Since she’s running unopposed for her second full term, Johnson’s already looking ahead to the city’s to-do list for the next three years. And she says the biggest variable is Arctic oil and shipping development. If new industries do arrive in Unalaska, Johnson says she wants to be prepared to make sure the community doesn’t suffer.
"That will put some pressure on our finances, our infrastructure. I would like to go about it very deliberately," she says -- meaning trying to clear the way for new housing developments, so the current market isn’t overstressed, and testing new sources of energy to keep costs down as demand goes up.
But Johnson says she’ll follow staff recommendations as to how to make all that happen. Meanwhile, she wants council to focus on ongoing projects -- like the EPA-mandated wastewater treatment plant, which will stretch into her second term.
"We have to finish the projects that have been imposed on us by the federal government, those unfunded mandates," she says. "They are stressing any decision we will be making in the next several years, because it’s a huge amount of money that we will be spending there."
That’s pretty much how Johnson says she makes decisions as a councilor: based on the city’s finances. And as director of the Museum of the Aleutians and a former co-owner of a small fish processing plant, Johnson is no stranger to managing money.
Sharon Svarny-Livingston is the chair of the Museum’s board of directors, and she says she’s seen Johnson’s ability to balance a budget firsthand.
"I think that coming from the nonprofit sector, Zoya’s very, very cognizant of money and money issues, because being a nonprofit, you sometimes really have to watch your pennies," Livingston says. "And so I think she’s very, very capable of taking a set amount of money and making sure it gets distributed to the places that it needs to go."
Livingston also says that the Museum has grown immeasurably under Johnson’s leadership. It’s thanks in part to continued financial support from the city. Johnson’s dual role as councilor and museum director has meant recusing herself from a few votes on nonprofit funding in her first term if the money went toward her salary.
But recusal is not always an option: When the museum requested a $202,000 grant from the city two years ago to put toward renovations, the city attorney advised that Johnson had to weigh in. And the mayor denied Johnson’s request to be left out of the vote.
Overall, Johnson thinks she’s balanced her duties responsibly.
"You cannot rely on your personal ethics, or hope that everybody trusts your personal ethics that there won’t be conflict of interest," Johnson says. "But one thing is clear: This community built the museum because they thought it was a good thing to have in our community. And the museum was getting the money, the city support, before I became a council member, and the museum will be getting the money after I’m gone from the city council.
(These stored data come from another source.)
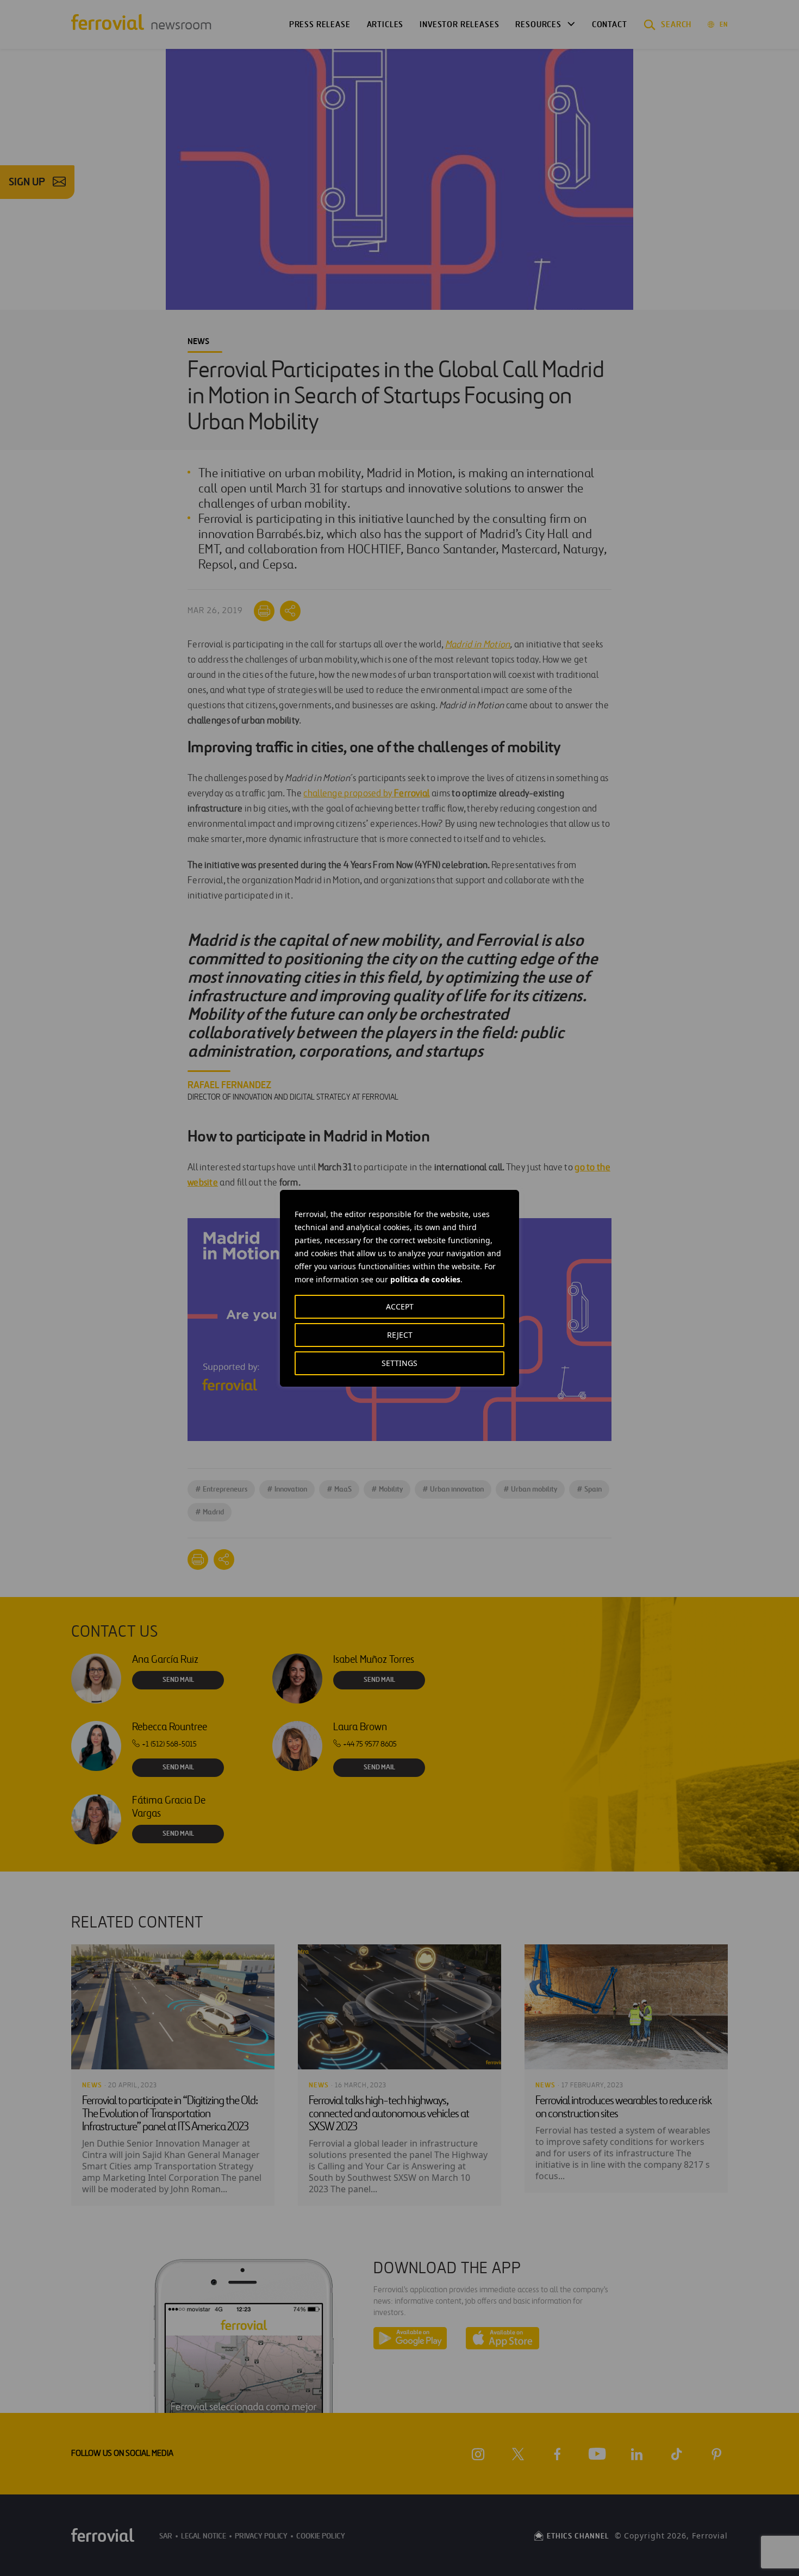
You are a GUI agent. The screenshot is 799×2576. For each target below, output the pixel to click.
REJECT (400, 1335)
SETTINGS (399, 1363)
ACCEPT (400, 1306)
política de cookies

Johnson says she wanted to join council to be a part of the democratic process in town, and to work more closely with policy-makers in the state and around the world. With her second term just around the corner, she’s looking forward to helping make some of her goals a reality.
Zoya Johnson is running for City Council Seat E. She is away on a council business trip and will not be participating in KUCB and Channel 8’s live Candidates Forum this Thursday at 7 pm.